Ci sono tanti uomini che piangono in Africa. Credo che il loro pianto non sia capito, si sentono tenuti ai margini, dove nessuno si interessa ai loro problemi. È un dolore che nasce forse dall'indifferenza del mondo.

Qual è la malattia più grave che affligge oggi il continente africano?

Oggi le malattie sono dovunque nel mondo. Penso però che la prima malattia dell'Africa sia l'assenza di educazione. Soltanto attraverso l'educazione possiamo trasmettere uno spirito di tolleranza e di perdono, lo spirito del vivere insieme, che è molto importante, perché in Africa ci sono Paesi composti da decine di etnie. Ci manca uno spirito di unità. Questa è la fragilità essenziale dell'Africa.

Fragilità dell'Africa. Ma anche il mondo europeo e occidentale vive oggi di incredibili fragilità, spesso descritte nei nostri film.

Mi sembra che in Europa il cinema non riesca più a rappresentare molte categorie sociali che la compongono:  penso agli operai, alle famiglie, ai sacerdoti. Siccome anche il cinema è soggetto alla spietata legge dell'audience, quello che s'interroga sulle vostre fragilità è in netta minoranza. Ha abbandonato le domande sul reale, è diventato soltanto spettacolo. In questo senso, mi sento di dire che il cinema dei fratelli Dardenne sia assolutamente un'eccezione.

E il cinema africano oggi?

Nella vita sono di carattere piuttosto pessimista. Ma Tarkowskij ha detto che l'artista non può essere né pessimista né ottimista, ma soltanto di talento o mediocre. Come ho già detto, il solo atto di filmare il mio Paese è un gesto di speranza. Vuol dire che c'è ancora una possibilità che grazie al cinema qualche cosa cambi.

A Cannes, a Venezia, in ambienti in cui, attraverso il cinema, prende contatto con il mondo occidentale, quale ricordo conserva della sua terra, il Ciad?
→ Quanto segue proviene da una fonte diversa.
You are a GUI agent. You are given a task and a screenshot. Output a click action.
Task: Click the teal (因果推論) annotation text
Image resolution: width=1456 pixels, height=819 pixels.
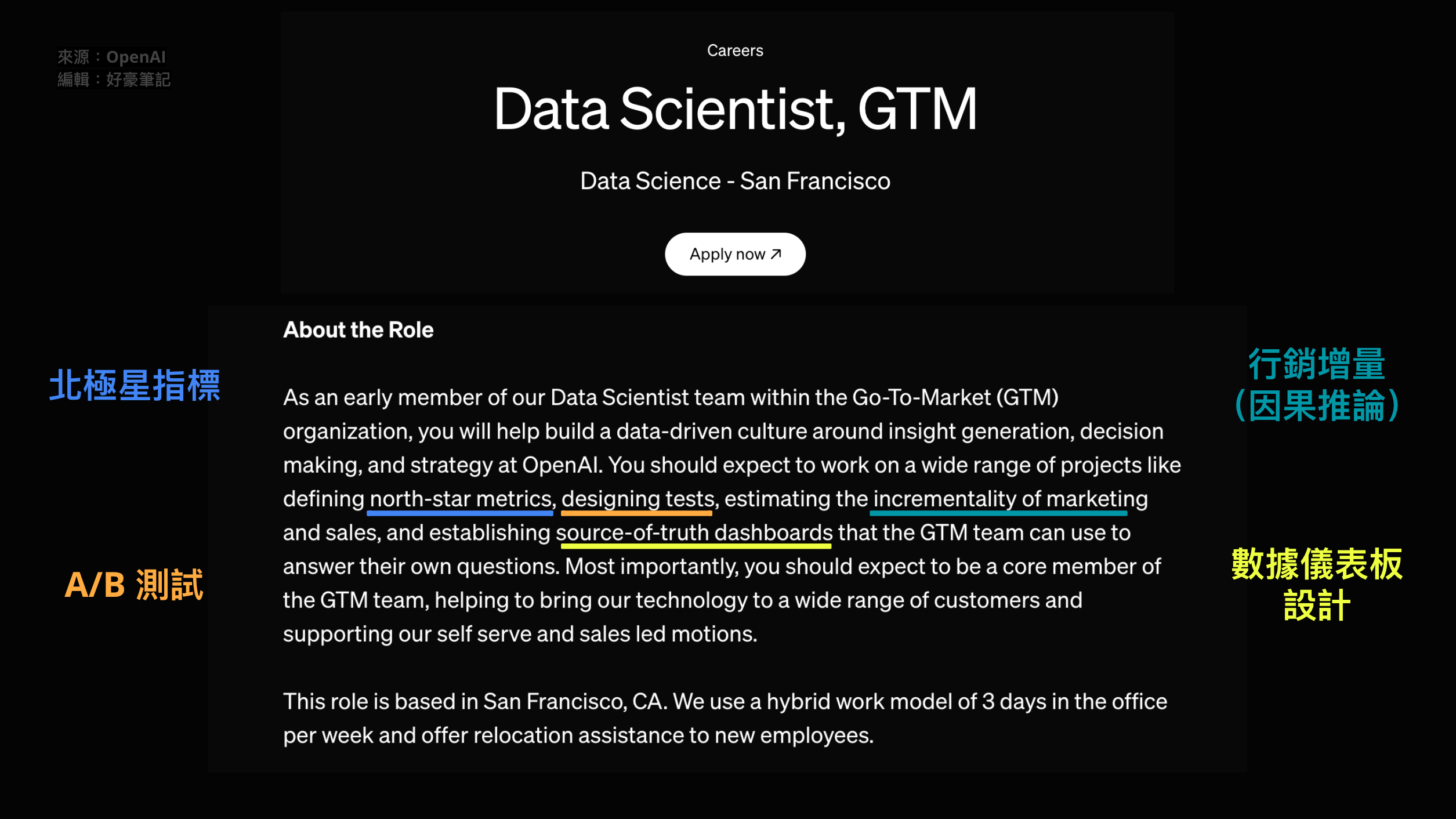click(1317, 405)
Mi ricordo del mio Paese come farebbe una mamma con un figlio. Cerco di essere sempre me stesso, ricordandomi di chi sono, da dove vengo. Non mi faccio prendere dall'opulenza.

Quando a Cannes è stato presentato Un homme qui crie lei ha affermato che questo suo film lancia un grido contro il silenzio di Dio sulla violenza in Africa. In che senso?

Tutte le persone, anche quelle che praticano una religione, vivono la realtà africana in modo così disperato da rivolgersi a Dio chiedendo un segno. Piangono anche per questo. Mi sembra che questa assenza di una manifestazione diretta di Dio scoraggi i popoli africani. In Africa molti attendono un segno col quale Dio dica:  "Ecco, vi sono vicino".

Nel suo prossimo film, protagonista è ancora il continente africano.

Si intitolerà Africa fiasco:  parte da fatti di cronaca vera e racconta la storia di una nave che doveva scaricare ad Amsterdam materiale tossico letale e invece è stata portata a Abidjan, in Costa d'Avorio, dove ha causato un numero enorme di intossicati, di morti e feriti. Così vanno le cose da noi.